Terzo, registri abbassando il volume, poi deamplifichi A MANO tutti i picchi delle “p”, e poi riamplifichi di nuovo tutta la traccia. Ottima idea, peccato che le “p” siano più o meno una ogni due o tre secondi di registrazione, quando ti va bene. Un vero spasso sistemarle una ad una, quasi quasi lo faccio per tutta la vita.

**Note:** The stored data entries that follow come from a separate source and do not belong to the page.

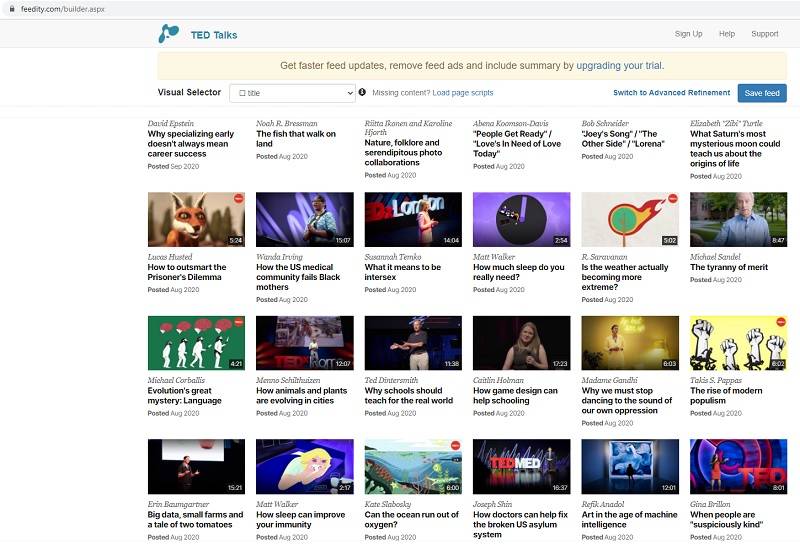This screenshot has width=800, height=550.
Task: Click red badge on ocean oxygen thumbnail
Action: pos(454,446)
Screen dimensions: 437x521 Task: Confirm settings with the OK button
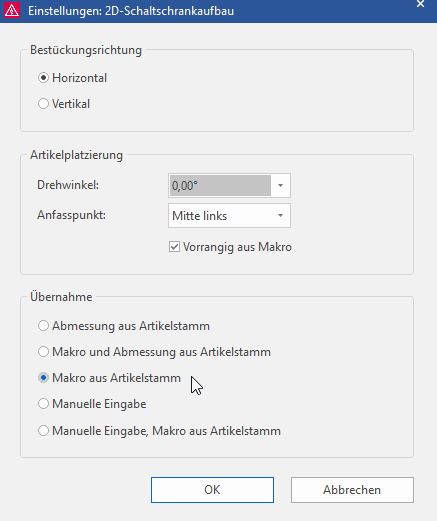(212, 490)
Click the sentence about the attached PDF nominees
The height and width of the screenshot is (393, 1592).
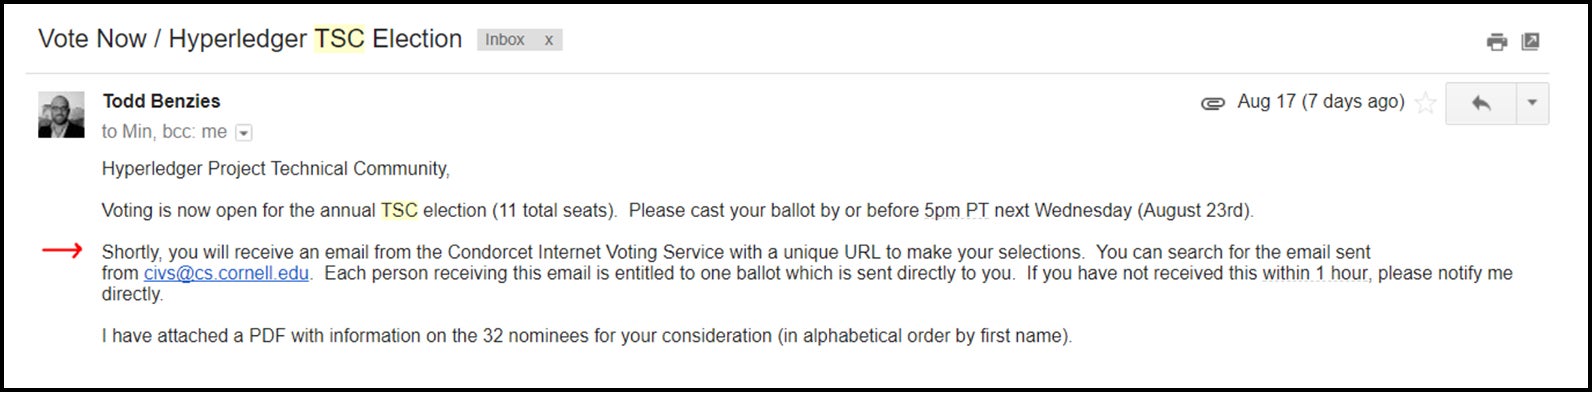[586, 336]
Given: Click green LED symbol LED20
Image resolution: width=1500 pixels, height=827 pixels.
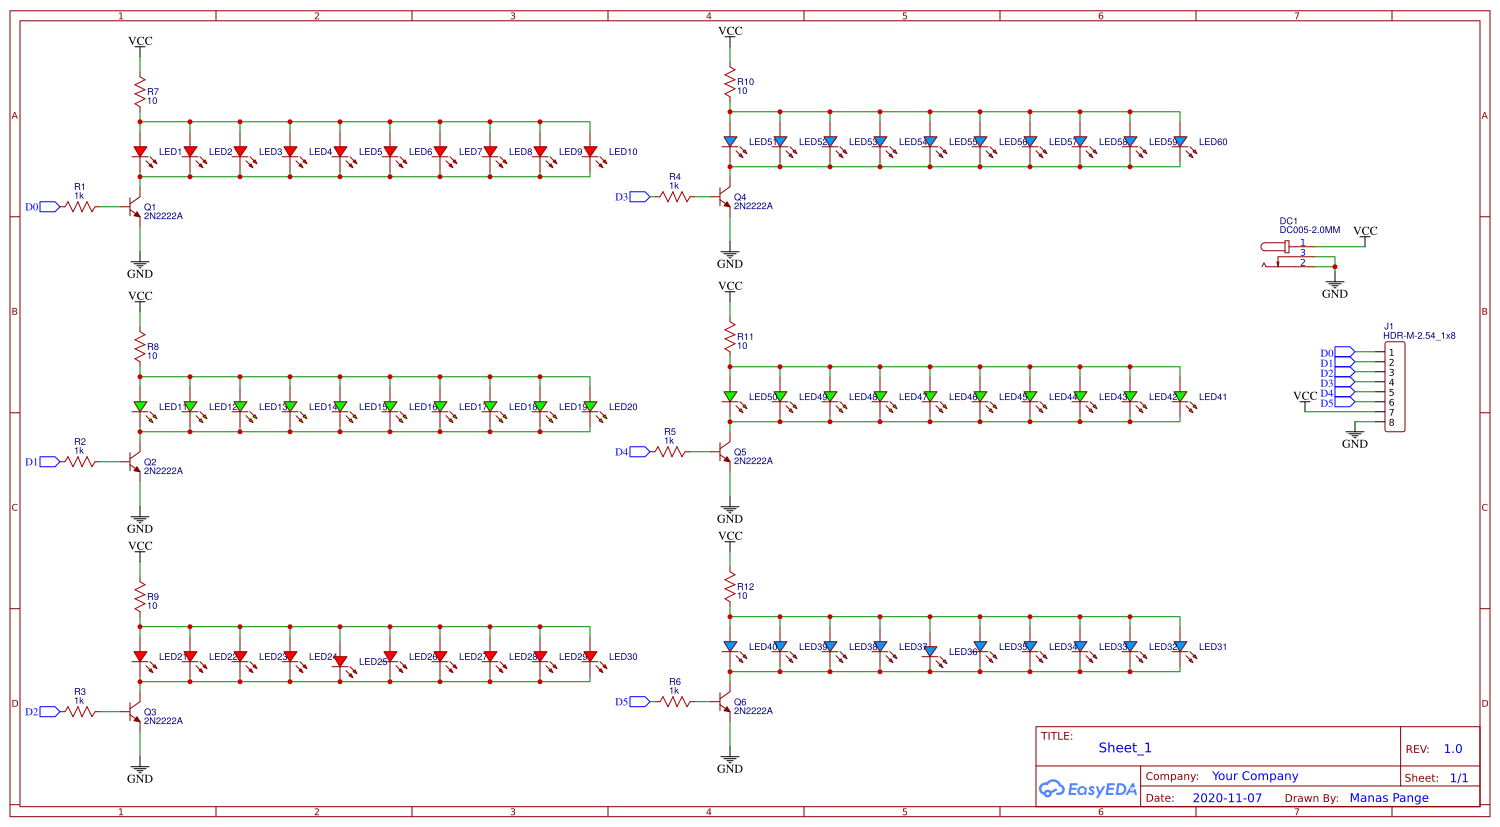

Saranno i deliri di un pomeriggio passato a lavorare su tracce audio? Penso proprio di sì! …mmm ecco, “penso” e “proprio” magari evitiamo di metterli vicini, giusto per evitare crisi di nervi.
P as click
Imagine the pleasure of speaking into a yeti microphone and seeing your own voice taking the form of a nice audio track, permanently recordered in Audacity, . That pleasure continues over time until you find a letter ‘p’ in a word of your speech. Yes, that’s her, the sixteenth letter of the international alphabet (the one with even j and k, you know), the fantastic letter that requires the emission of a powerful sound wave pulse to be correctly pronounced.
Impulsive sound, practically a Dirac delta of air pressure as a function of time, or as a function of space. Nothing changes actually, since time and space are directly proportional, with – as constant of proportionality – the speed of propagation of sound in air.

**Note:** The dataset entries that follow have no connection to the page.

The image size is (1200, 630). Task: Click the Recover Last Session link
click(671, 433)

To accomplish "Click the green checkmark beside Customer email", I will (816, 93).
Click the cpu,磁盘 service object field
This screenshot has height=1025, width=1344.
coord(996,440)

Leaving out these physical digressions, where does this powerful air pulse go? Straight into the microphone, over-ranging all the sensors and bringing the audio track higher than the maximum allowed level.

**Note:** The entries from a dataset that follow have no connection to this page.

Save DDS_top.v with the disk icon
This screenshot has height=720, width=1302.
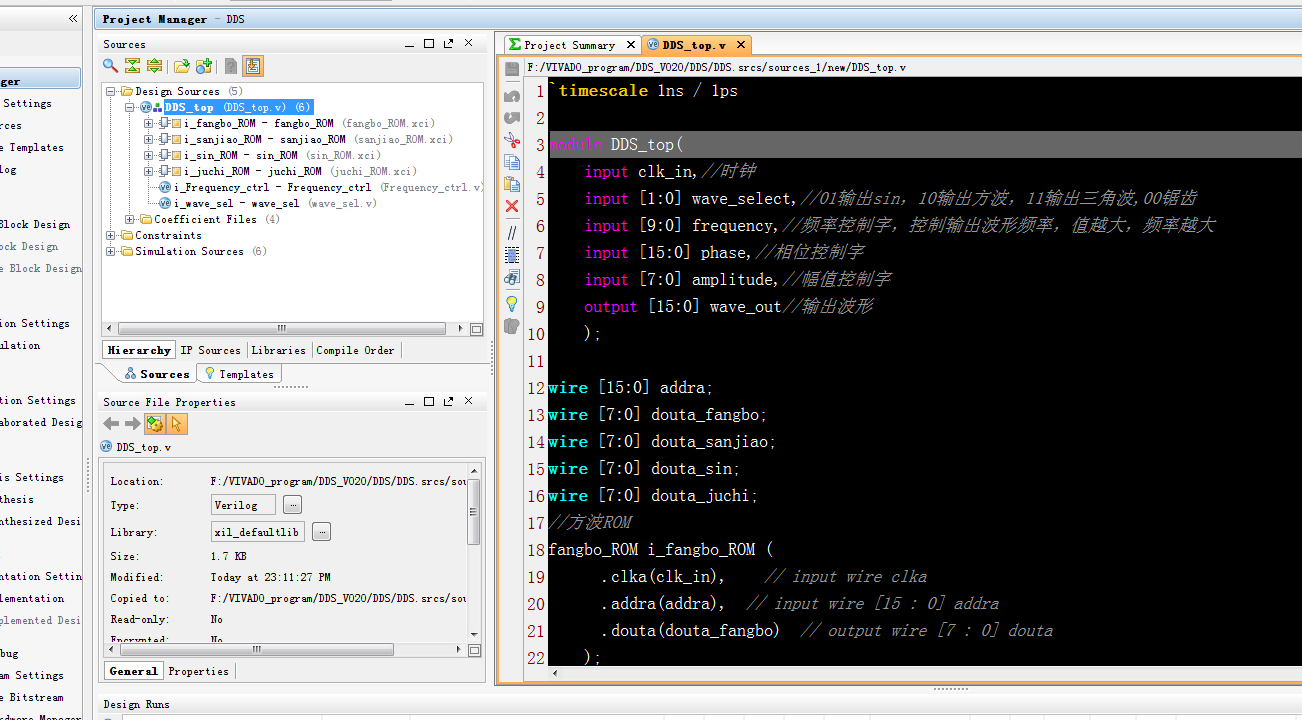[512, 68]
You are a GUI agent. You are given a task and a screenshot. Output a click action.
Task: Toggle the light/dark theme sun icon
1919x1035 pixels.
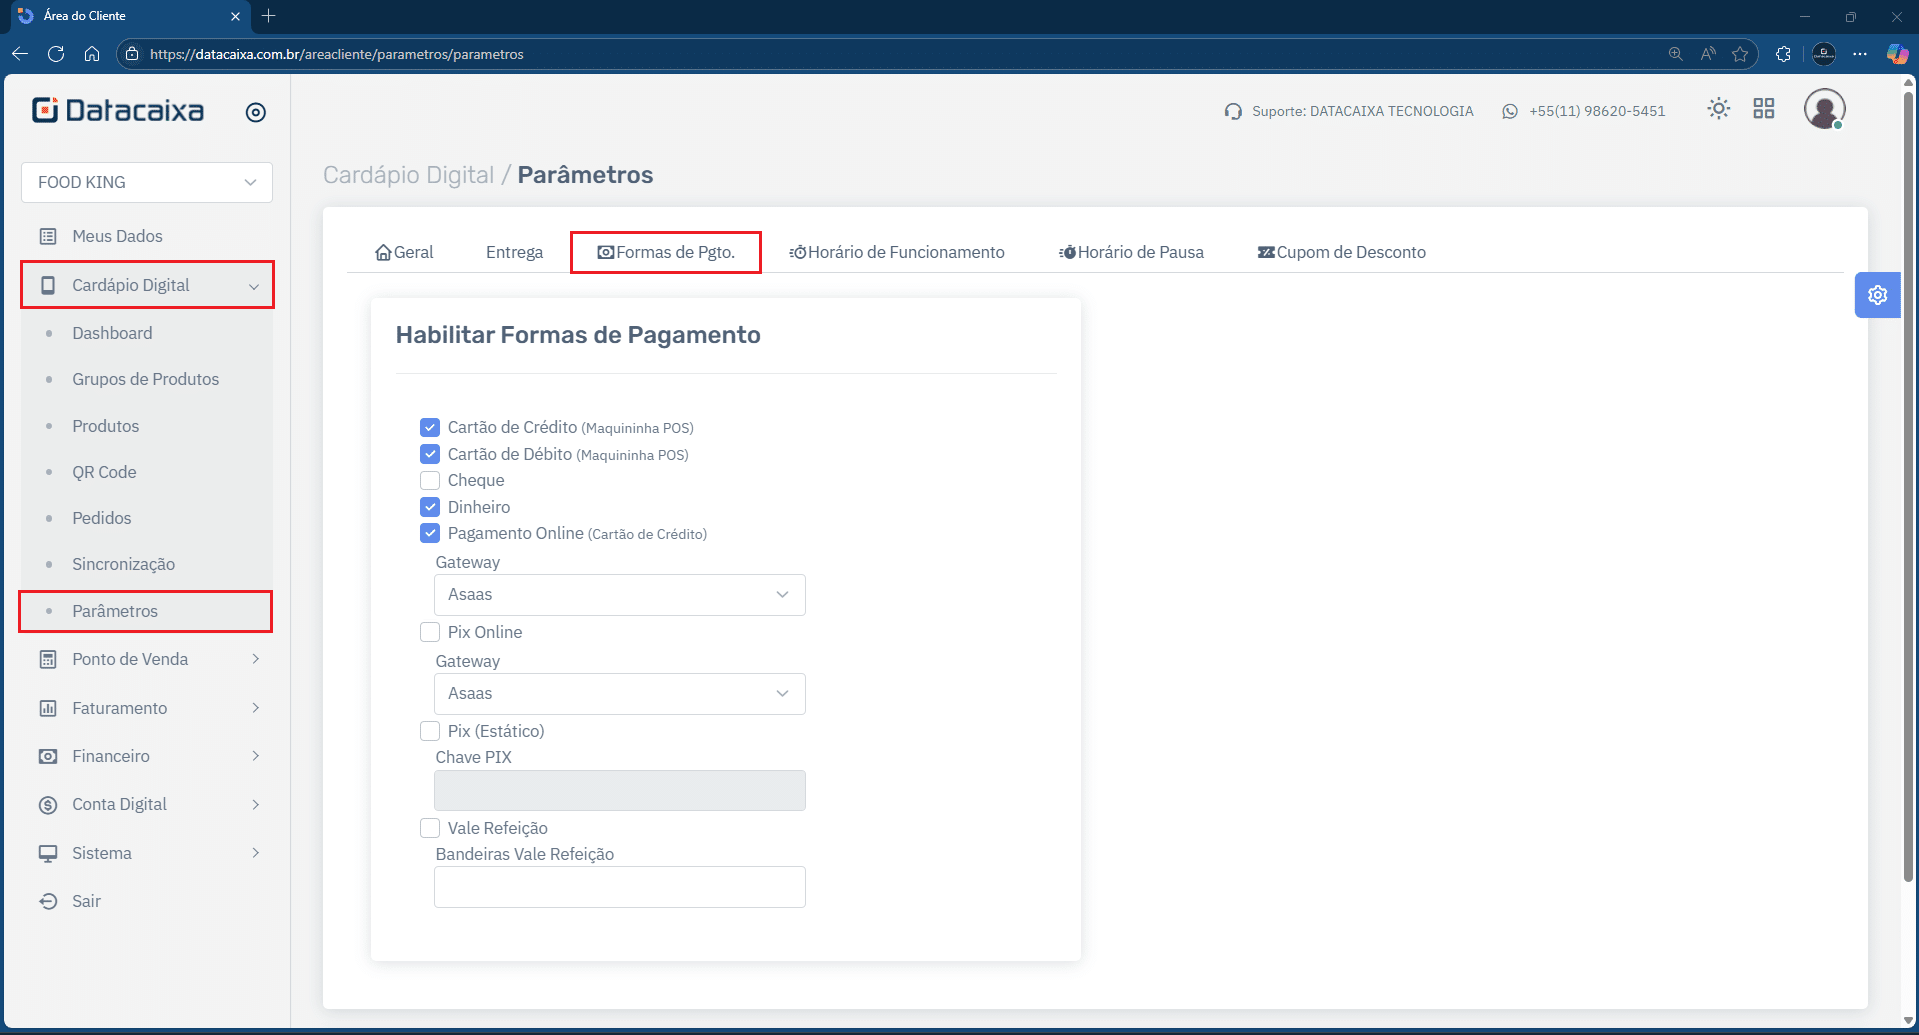1718,109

And then software correction intervenes, assigning the default highest possible value to the input signal. Result: when you listen to your audio track, you continuously hear these funny “clicks” in technical jargon called … clicks, really original. Since it is not recommended to hear an audio track full of clicks similar to that of popcorns in the microwave, you start to think about some possible solutions.
First, you promise to yourself that never again in your life you will pronounce a ‘p’ as if you are trying to spit in the face to those around you, and you start training to pronounce ‘p’ without emitting air. Or, at least, emitting it in any other direction except for the straight one, to avoid fully hitting the microphone. But, then, you realize that this is not so simple, and that in the Italian language there are a lot of ‘p’s, and that even if you try to do so, could not do so your interlocutor during the recording.
Second, lower the recording volume, so that at least you do not go over the maximum volume. In this way, when you listen again to the recording, the only letters which have an acceptable volume are ‘p’s. Those, however, sound really good. Shame to lose all the other letters, but never mind.
Third, lower down the volume, then deamplificate BY HAND all the clicks of the ‘p’s, and then amplify again all the audio track. Great idea, too bad that the ‘p’s are more or less one every two or three seconds of recording, when you’re lucky. Correcting them one by one is a very funny work, I would really love to do so for almost all my life.
May these be the ravings of an afternoon spent working on audio tracks? Penso proprio di sì! Mmm … here, “penso” and “proprio” maybe avoided so close, just to avoid tantrums.